My dad is not a macaw
Por Yeraldilsa Gamboa Suárez · Colombia, Santander · Guacamaya bandera (Ara Macao)
My dad is not a macaw… he doesn’t soar through the skies in beautiful colors… he doesn’t spread his wings to kiss the air. My dad is just a farmer from Santander who one day was captured in a cage; this is his story.
Alberto, my dad, was a community leader in a rural village in a town as magical as the mist that gently descended and cloaked the mountains. The door to our house was knocked on July 20, 2003, at around 3 a.m. My uncle Osvaldo and Mr. Segundo were inviting him to “take out the guerrilla,” and he, ignoring the pleas of my 11-year-old brother, left.
They say that once you’ve gone to bed, even if someone knocks, you shouldn’t open the door… That early morning, my dad and his companions mistakenly shot a neighbor from the village. Their urge to take justice into their own hands sparked a new conflict that led them to prison and later to flee to avoid becoming victims of revenge… revenge that sought death.
Violence in Colombia is nothing more than the deepening of resentments that, as Germán Castro Caycedo would say, do not belong to us. We are part of a war that is not ours, but it has cruelly and mercilessly made us its own.
One day, many years later, Fernanda arrived — a macaw who, after being kept in captivity, was rescued by the Santander Environmental Authority and released in the rural area of the town of La Paz. From afar, her colors stood out among the trees: vivid orange and reddish tones, a touch of yellow, and the balance of a petroleum blue. She was, without a doubt, the largest and most striking bird I had ever seen in my life.
I grabbed my camera and stored her image in a little corner of my photographic memory and my heart. She gifted me a beautiful moment: she perched calmly on my dad’s arm to eat a banana, while he smiled and watched her.

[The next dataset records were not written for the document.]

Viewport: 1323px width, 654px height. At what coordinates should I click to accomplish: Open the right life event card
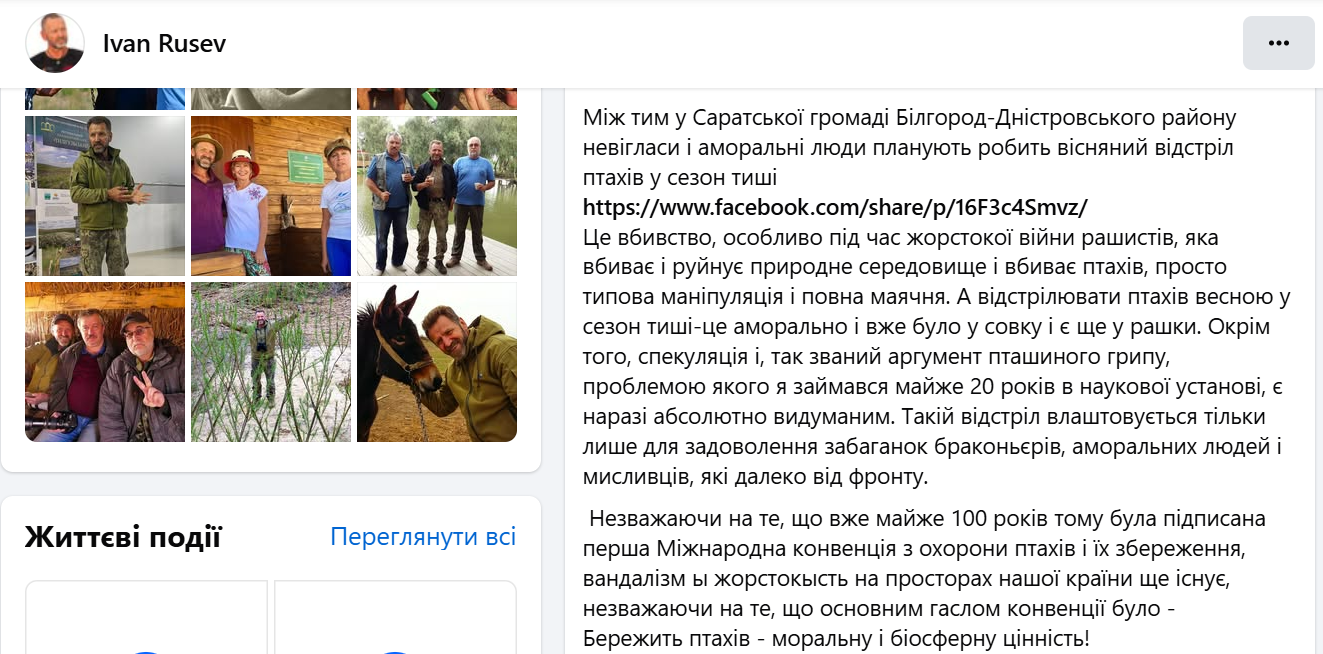tap(395, 617)
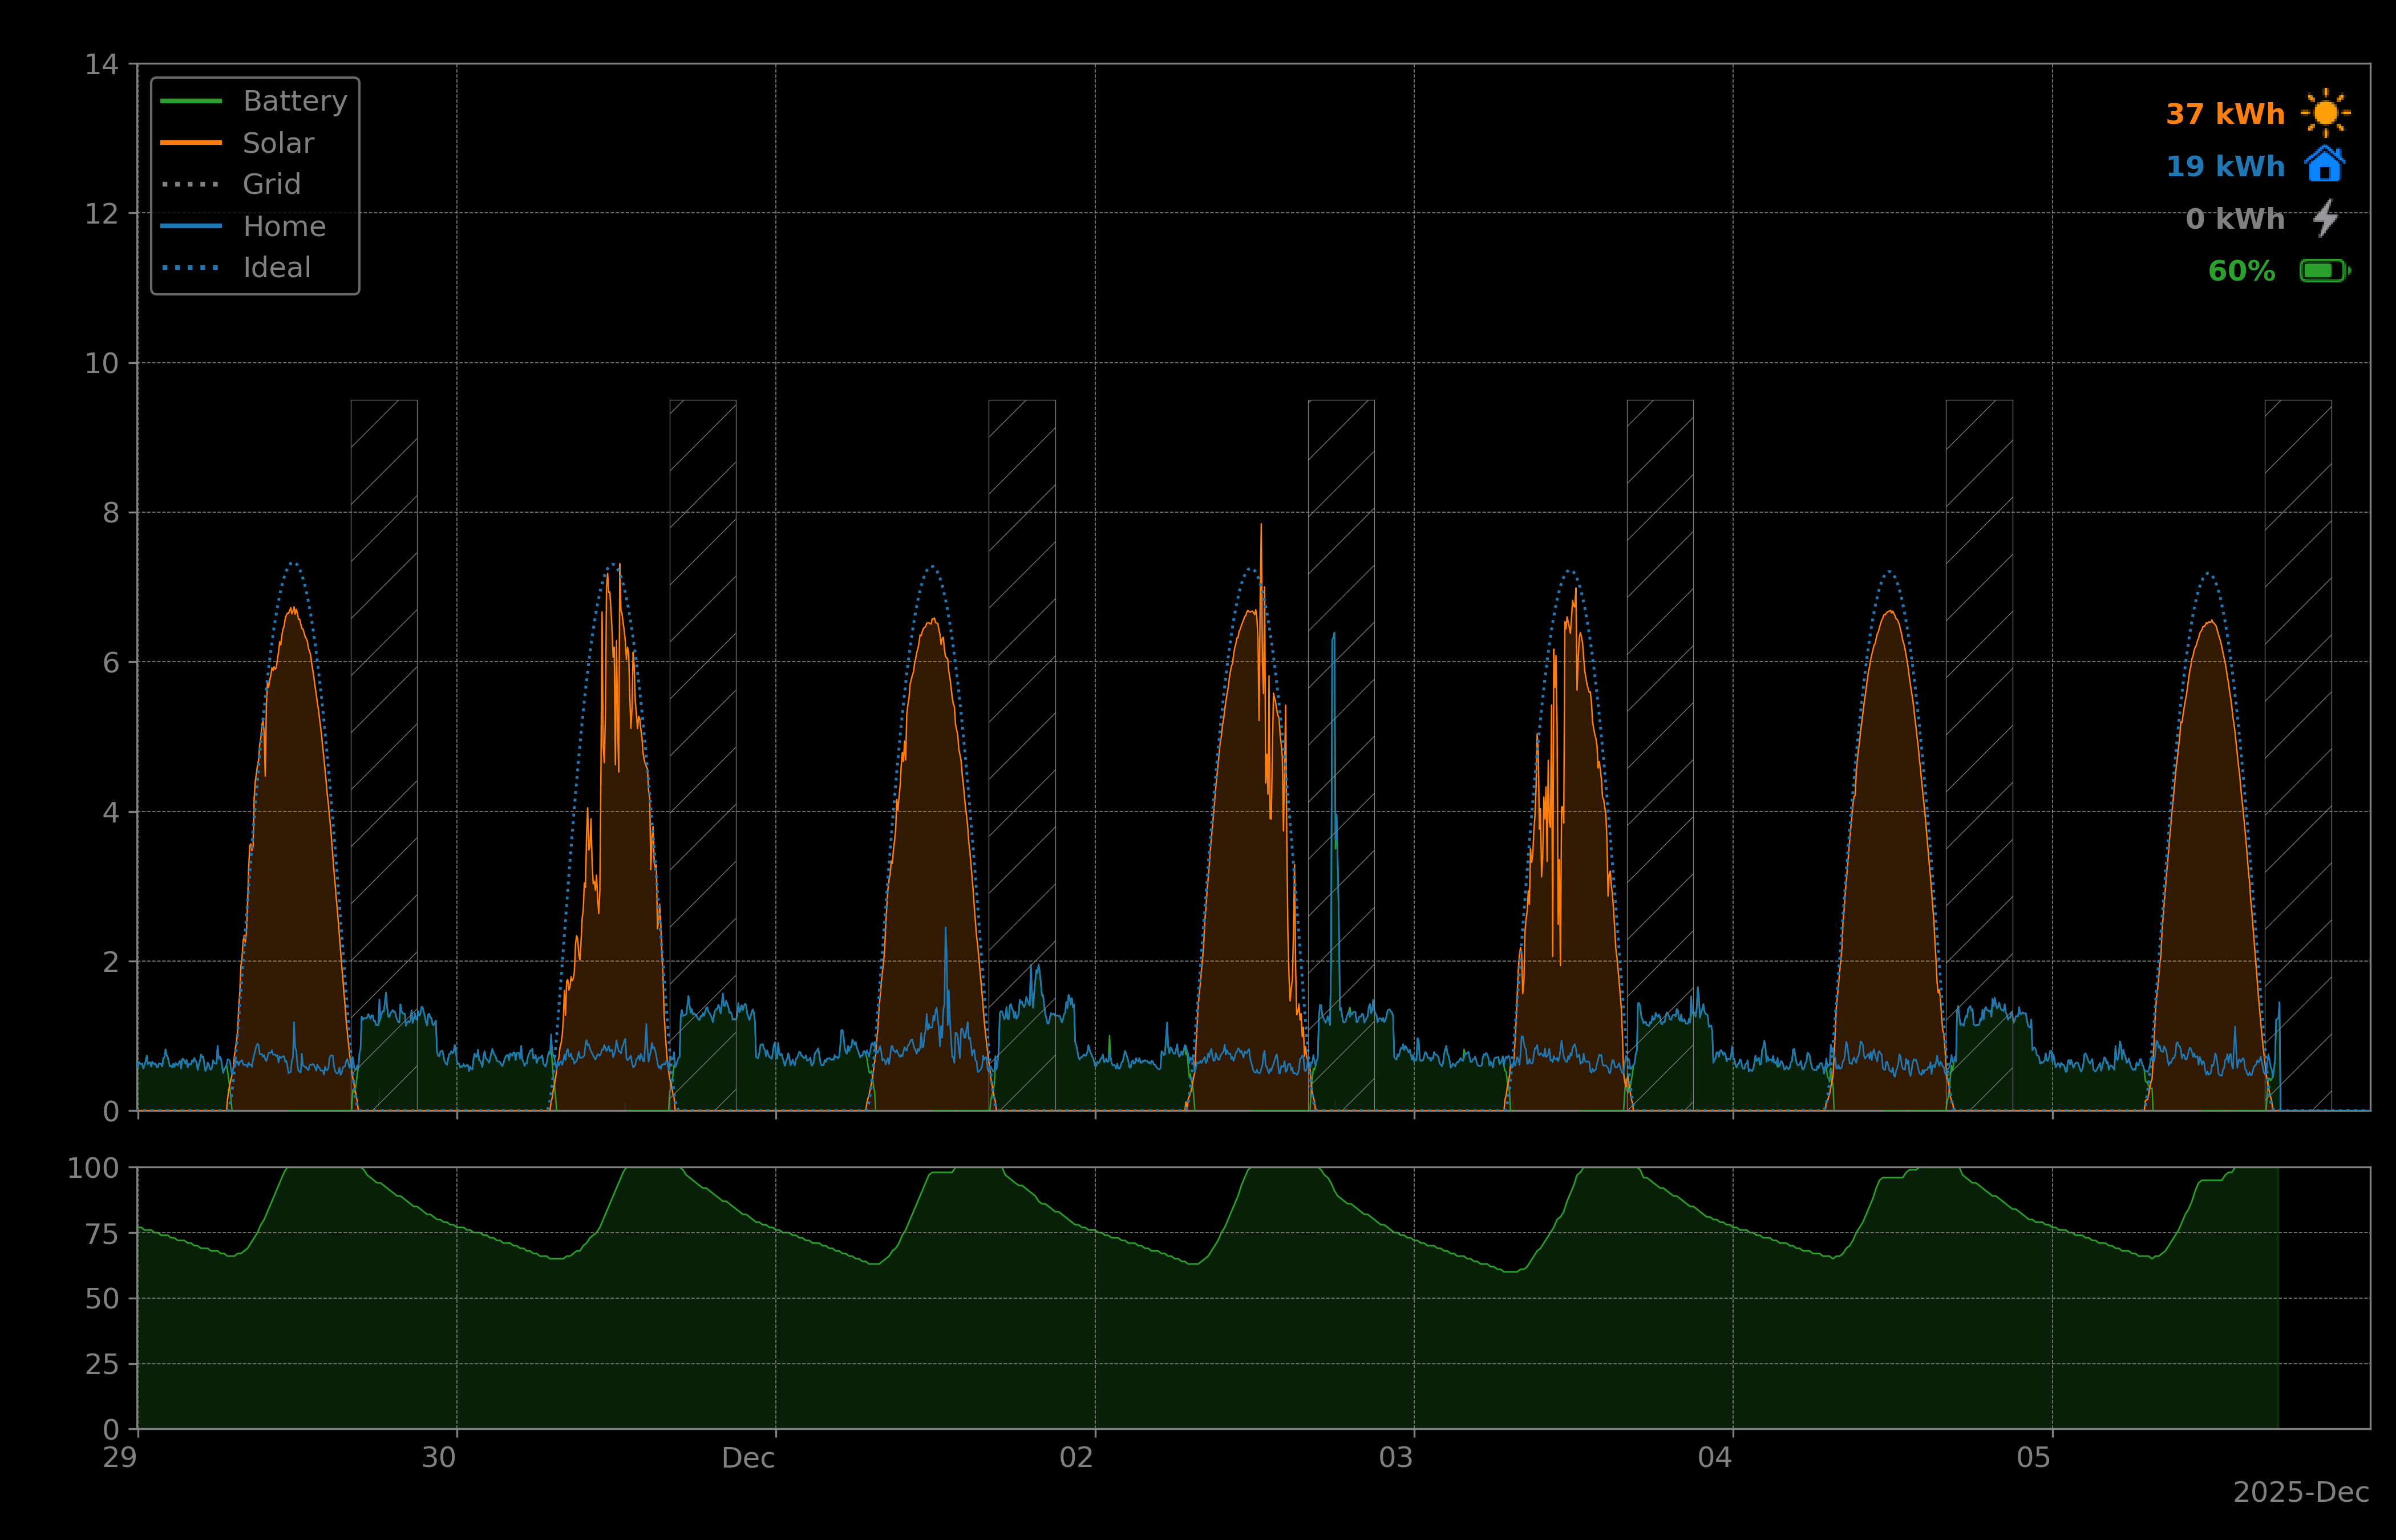The height and width of the screenshot is (1540, 2396).
Task: Click the green battery icon
Action: click(x=2324, y=271)
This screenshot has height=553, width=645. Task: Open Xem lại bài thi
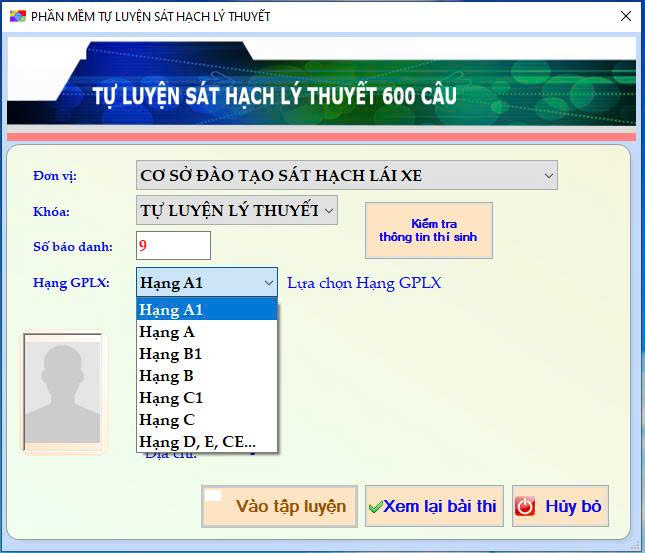(x=434, y=506)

It might have just been a coincidence, but it reminded us of how precious freedom is and the right every bird —every animal— has to always be free. If a person, even after making mistakes, sees prison as the worst punishment, how can it be that, for humans, it’s normal to condemn an animal to the same fate? Fernanda came to show us that violence isn’t just the cruel, miserable armed conflict — it’s any act that strips a living being of its freedom and its right to live in nature.
Without saying a word, I knew how my dad saw himself reflected in Fernanda’s eyes… how he wished that no one would ever clip his wings or stop his flight again. He didn’t have to tell me — his tears said it all as that macaw resumed her journey and disappeared among the trees.
Analysis and reflections from Fundación Loros
When Fernanda, the rehabilitated macaw, perched on Alberto's arm, the scene was enough to highlight a contrast: a bird that regains her flight beside a man who had known confinement due to an armed mistake. Watching them, the question arises without dramatics:
“If a person, even after making mistakes, sees prison as the worst punishment, why do we normalize the same sentence for a wild animal?”
The reflection is straightforward. Caging a parrot, even with good intentions, replicates the punitive logic we reject when it falls upon humans. In contrast, the process that led Fernanda from the cage to the forest shows a more coherent path: rescue, rehabilitate, release. The goal is not to provide domestic entertainment, but to restore the species’ ecological role and autonomy.
In the end, Fernanda takes flight and disappears among the yarumo trees. No greater sentiment is needed to draw the conclusion: respecting the freedom of other beings is part of an ethic that, if applied in time, prevents us from repeating with wildlife the same mistakes we've made with one another.